Hinsichtlich anderer, ohne jeden Bezug zum Arbeitsverhältnis und insbesondere ohne Kenntnis und Einverständnis des Arbeitgebers mitgebrachter (Wert-)Gegenstände (z. B. Schmuck und Fotoapparate) lassen sich Obhuts- und Verwahrungspflichten hingegen nicht begründen, schon um den Arbeitgeber nicht ebenso unerwarteten wie unkalkulierbaren Haftungsrisiken auszusetzen (sog. innerbetrieblicher Schadensausgleich).

Erfüllt der Arbeitgeber seine Obhuts- und Verwahrungspflichten nicht oder nicht ordnungsgemäß, so kann dem Arbeitnehmer ein Schadensersatzanspruch zustehen. Voraussetzung der Ersatzfähigkeit des Eigenschadens des Arbeitnehmers ist aber, dass dieser nicht dem Lebensbereich des Arbeitnehmers, sondern dem Betätigungsbereich des Arbeitgebers zuzurechnen ist und der Arbeitnehmer ihn nicht selbst tragen muss, etwa weil er dafür eine besondere Vergütung erhält (BAG vom 28. Oktober 2010, Az. 8 AZR 647/09). Der vom Arbeitnehmer erlittene Eigenschaden muss sich somit als Verwirklichung eines tätigkeitsspezifischen Risikos darstellen.

Dies ist insbesondere bei reinen Verschleißschäden an Kleidung und anderen Gegenständen, die vom Arbeitnehmer auch ohne die Tätigkeit ständig gebraucht werden, nicht der Fall. Bleibt der Arbeitnehmer im Betrieb des Arbeitgebers beispielsweise mit seiner Jacke an einem Türgriff hängen und wird die Jacke hierdurch beschädigt, so hat sich kein tätigkeitsspezifisches, sondern das allgemeine Lebensrisiko verwirklicht. Für eine Haftung des Arbeitgebers ist daher kein Raum. Hingegen verwirklicht sich ein tätigkeitsspezifisches Risiko, wenn die private Kleidung des Arbeitnehmers beispielsweise durch chemische Substanzen beschädigt wird, mit denen der Arbeitnehmer arbeitet.
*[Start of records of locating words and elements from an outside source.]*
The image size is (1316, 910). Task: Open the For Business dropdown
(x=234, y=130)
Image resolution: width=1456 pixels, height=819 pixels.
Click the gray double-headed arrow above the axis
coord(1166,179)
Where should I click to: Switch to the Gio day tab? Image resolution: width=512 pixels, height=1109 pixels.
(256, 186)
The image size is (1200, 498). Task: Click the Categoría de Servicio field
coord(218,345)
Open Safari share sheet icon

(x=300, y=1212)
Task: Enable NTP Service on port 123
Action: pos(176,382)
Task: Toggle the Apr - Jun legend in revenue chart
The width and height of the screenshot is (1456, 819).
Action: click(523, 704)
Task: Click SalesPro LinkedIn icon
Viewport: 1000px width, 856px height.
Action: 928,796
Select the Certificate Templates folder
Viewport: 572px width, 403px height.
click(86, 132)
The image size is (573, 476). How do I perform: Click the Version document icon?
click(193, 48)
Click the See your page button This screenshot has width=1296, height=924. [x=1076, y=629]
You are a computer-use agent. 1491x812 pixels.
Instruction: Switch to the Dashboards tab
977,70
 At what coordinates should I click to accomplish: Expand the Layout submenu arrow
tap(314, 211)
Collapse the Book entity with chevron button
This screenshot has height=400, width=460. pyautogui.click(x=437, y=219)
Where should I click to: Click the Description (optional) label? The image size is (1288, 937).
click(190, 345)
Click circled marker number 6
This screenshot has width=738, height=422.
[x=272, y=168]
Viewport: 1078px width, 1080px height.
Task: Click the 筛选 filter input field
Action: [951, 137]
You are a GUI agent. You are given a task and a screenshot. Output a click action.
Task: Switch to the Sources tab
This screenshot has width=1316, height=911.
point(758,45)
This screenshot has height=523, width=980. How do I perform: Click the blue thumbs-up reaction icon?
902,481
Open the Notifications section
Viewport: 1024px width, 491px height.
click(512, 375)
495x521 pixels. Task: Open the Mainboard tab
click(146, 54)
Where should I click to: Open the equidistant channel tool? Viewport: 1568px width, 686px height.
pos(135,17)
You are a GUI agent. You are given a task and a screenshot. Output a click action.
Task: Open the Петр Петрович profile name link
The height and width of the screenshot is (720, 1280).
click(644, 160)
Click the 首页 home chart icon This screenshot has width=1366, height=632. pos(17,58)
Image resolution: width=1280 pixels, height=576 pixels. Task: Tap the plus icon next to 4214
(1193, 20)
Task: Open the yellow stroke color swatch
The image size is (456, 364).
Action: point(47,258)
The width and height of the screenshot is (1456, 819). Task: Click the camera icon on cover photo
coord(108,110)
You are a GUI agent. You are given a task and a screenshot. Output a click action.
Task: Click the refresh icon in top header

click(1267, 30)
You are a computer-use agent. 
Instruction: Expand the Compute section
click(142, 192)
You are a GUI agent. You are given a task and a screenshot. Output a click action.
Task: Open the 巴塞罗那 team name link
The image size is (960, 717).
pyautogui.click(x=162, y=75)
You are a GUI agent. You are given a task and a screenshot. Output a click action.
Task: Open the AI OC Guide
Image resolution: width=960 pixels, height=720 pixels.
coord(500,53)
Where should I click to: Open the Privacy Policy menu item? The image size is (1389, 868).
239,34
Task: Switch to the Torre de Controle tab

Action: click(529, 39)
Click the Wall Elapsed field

Dasselbe gilt auch für den Diebstahl von persönlichen Wertgegenständen des Arbeitnehmers im Betrieb. Das Diebstahlsrisiko ist grundsätzlich dem Lebens- und Risikobereich des Arbeitnehmers und nicht dem Betätigungsbereich des Arbeitgebers zuzurechnen. Ausnahmsweise kann sich aber auch insoweit ein tätigkeitsspezifisches Risiko verwirklichen. Dies ist etwa der Fall, wenn während einer geschäftlichen Besprechung im Rahmen einer Dienstreise Reisegepäck des Arbeitnehmers aus dem Firmenfahrzeug entwendet wird, sich die Mitnahme des Reisegepäcks zur Besprechung verbot und auch keine anderweitige Unterbringungsmöglichkeit für das Gepäck zur Verfügung stand. In diesem Fall kann der eingetretene Schaden nicht mehr dem Lebensbereich des Arbeitnehmers zugerechnet werden (LAG Nürnberg vom 24. September 1997, Az. 3 Sa 445/97).

Fazit

Grundsätzlich trägt der Arbeitnehmer auch im Hinblick auf von ihm in den Betrieb eingebrachte Privatgegenstände das allgemeine Lebensrisiko von Verlust und Beschädigung. Der Arbeitgeber haftet nur dann, wenn er durch besondere Umstände darüber hinausgehende, sog. tätigkeitsspezifische Risiken begründet. In diesem Fall treffen ihn erhöhte Obhuts- und Verwahrungspflichten sowie daraus resultierende Haftungsrisiken.